### Task item
Copy the passage on dog bite statistics word for word, in full.

### Extract provided
For the most part, dog bite epidemiological statistics are remarkably similar between Western countries, such as United States Canada Australia, England, and Belgium. A large literature has been amassed in last 25 years, and basic findings have repeatedly shown that most dog bite victims are children, boys rather than girls, most incidences occur during warm weather, most victims are familiar with the dog, and children and the elderly, are killed more frequently than individuals in other age groups.
The most recent comprehensive study on dog epidemiology in the United States discovered that the dog bite frequency rate across all age groups has stabilized over the last 10 years. Estimates indicate that about 4.5 million people are bitten annually in the United States by dogs, and this finding is held for about the last 20 years. Approximately 8% of these injuries can be classified as being “severe”, based the need for hospitalization or surgical intervention.
Recent data from England shows a different story, however. Surprisingly, there was a 76% increase in hospitalization due to dog bite injury for the periods between March 2014 and February 2015 when compared with similar data collected a decade earlier. Children under nine where the most frequent victims. 7227 victims were hospitalized and this contrasts with 4110 hospitalizations in 2004-2005.Children under the age of nine accounted for 1159 cases, and boys were more frequently hospitalized than girls.

### Given entries
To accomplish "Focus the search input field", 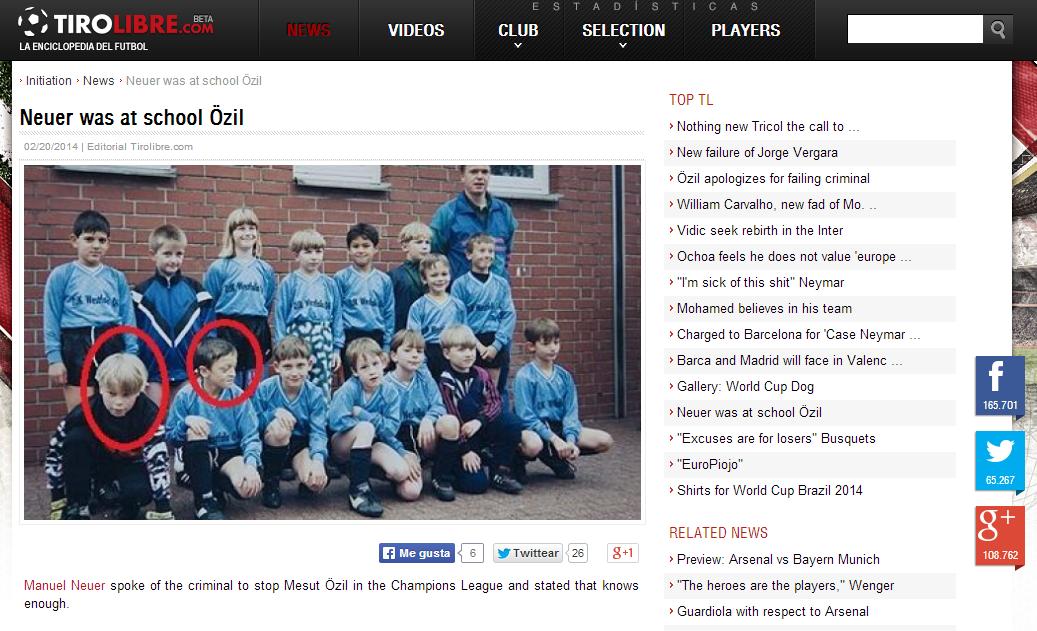I will [915, 29].
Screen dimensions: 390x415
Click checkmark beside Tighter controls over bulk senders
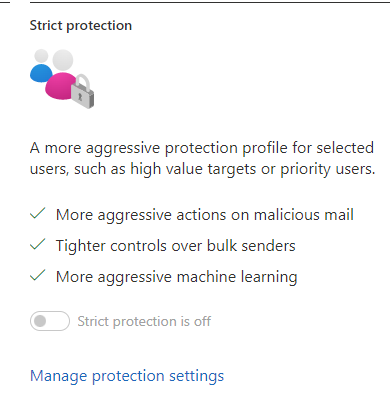(x=38, y=244)
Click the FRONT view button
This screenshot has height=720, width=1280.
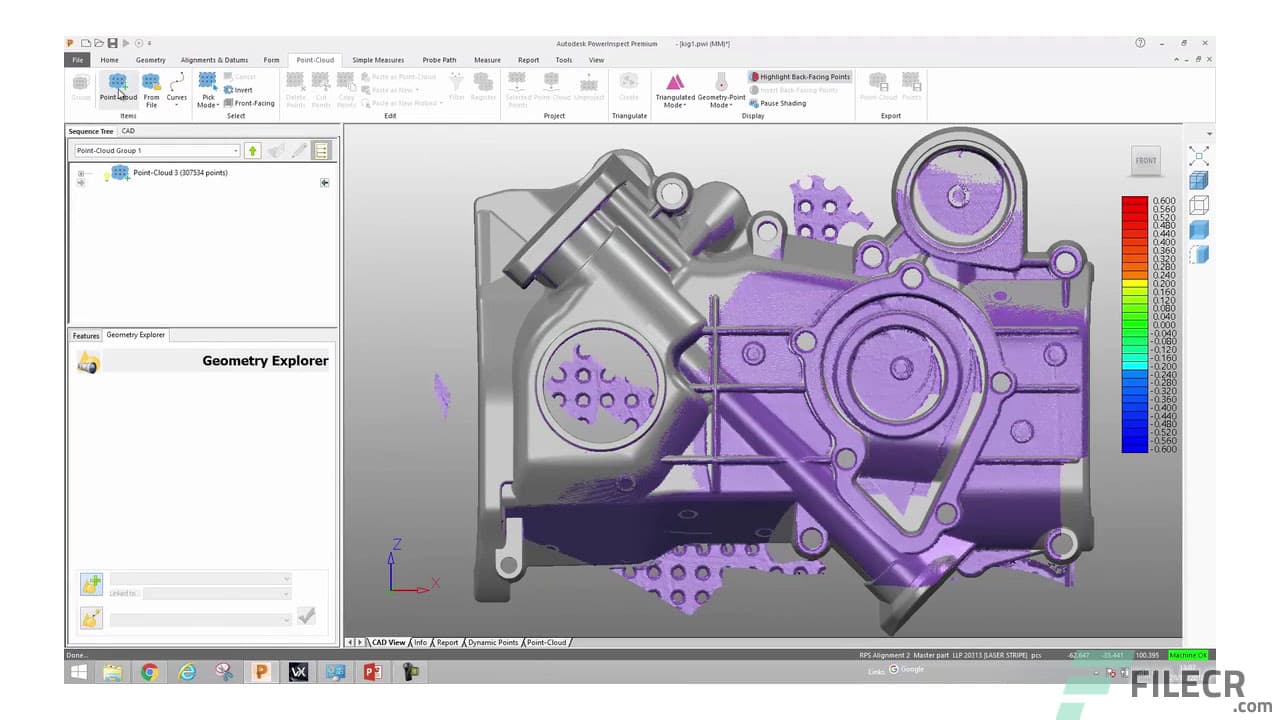click(x=1146, y=160)
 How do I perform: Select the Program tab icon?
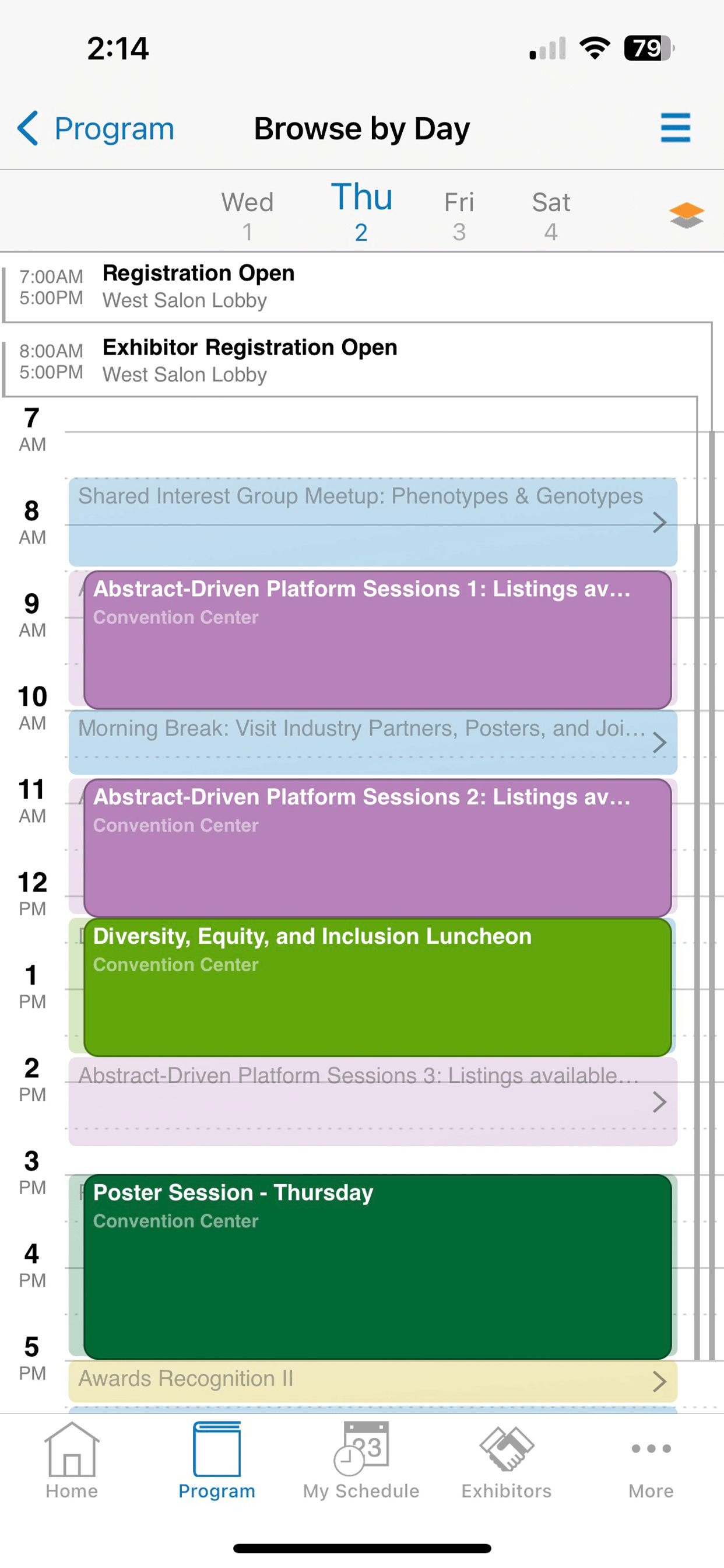coord(217,1450)
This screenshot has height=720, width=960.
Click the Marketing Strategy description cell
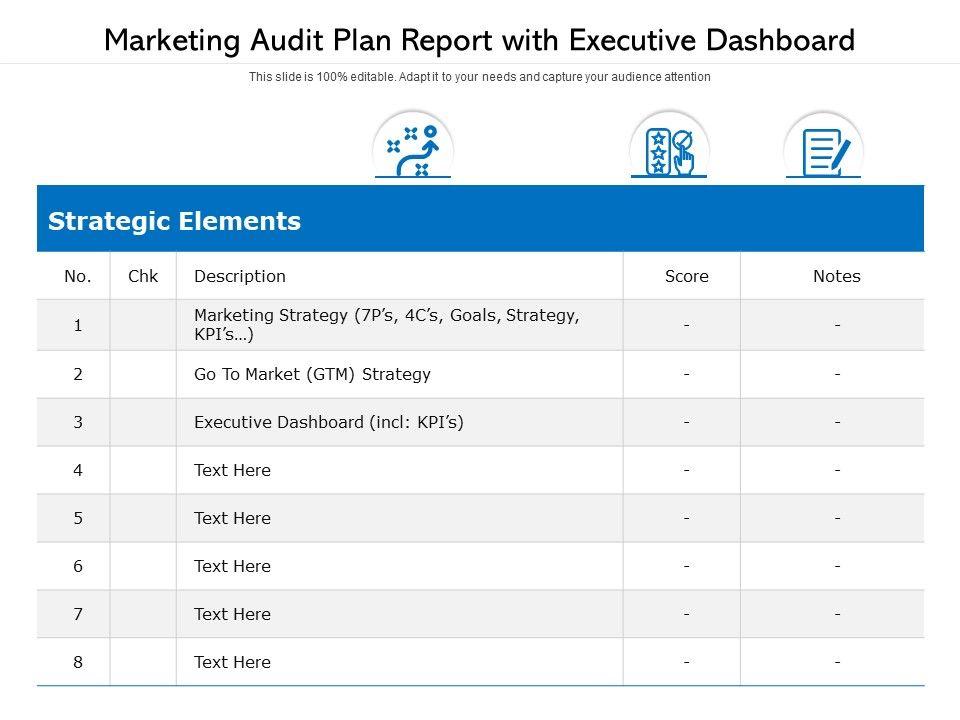coord(386,325)
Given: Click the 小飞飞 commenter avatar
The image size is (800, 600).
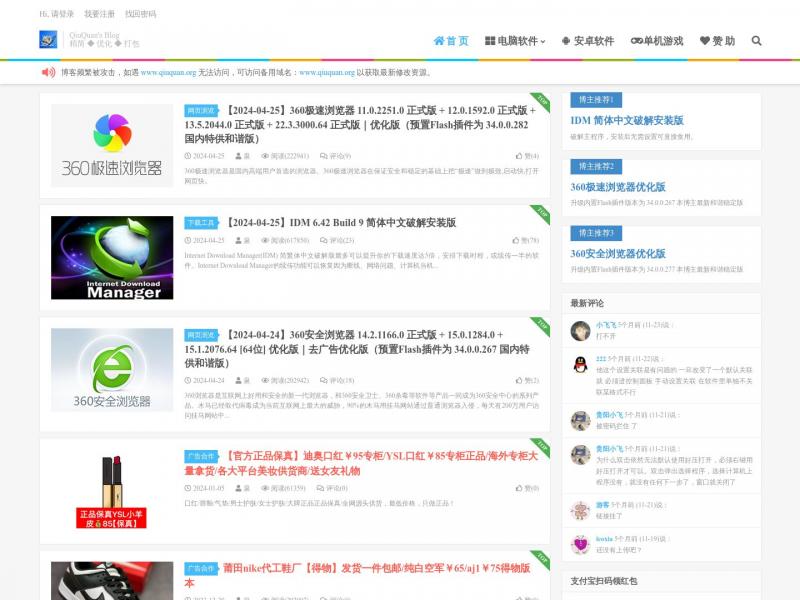Looking at the screenshot, I should (x=579, y=331).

### Task answer
For the most part, dog bite epidemiological statistics are remarkably similar between Western countries, such as United States Canada Australia, England, and Belgium. A large literature has been amassed in last 25 years, and basic findings have repeatedly shown that most dog bite victims are children, boys rather than girls, most incidences occur during warm weather, most victims are familiar with the dog, and children and the elderly, are killed more frequently than individuals in other age groups.
The most recent comprehensive study on dog epidemiology in the United States discovered that the dog bite frequency rate across all age groups has stabilized over the last 10 years. Estimates indicate that about 4.5 million people are bitten annually in the United States by dogs, and this finding is held for about the last 20 years. Approximately 8% of these injuries can be classified as being “severe”, based the need for hospitalization or surgical intervention.
Recent data from England shows a different story, however. Surprisingly, there was a 76% increase in hospitalization due to dog bite injury for the periods between March 2014 and February 2015 when compared with similar data collected a decade earlier. Children under nine where the most frequent victims. 7227 victims were hospitalized and this contrasts with 4110 hospitalizations in 2004-2005.Children under the age of nine accounted for 1159 cases, and boys were more frequently hospitalized than girls.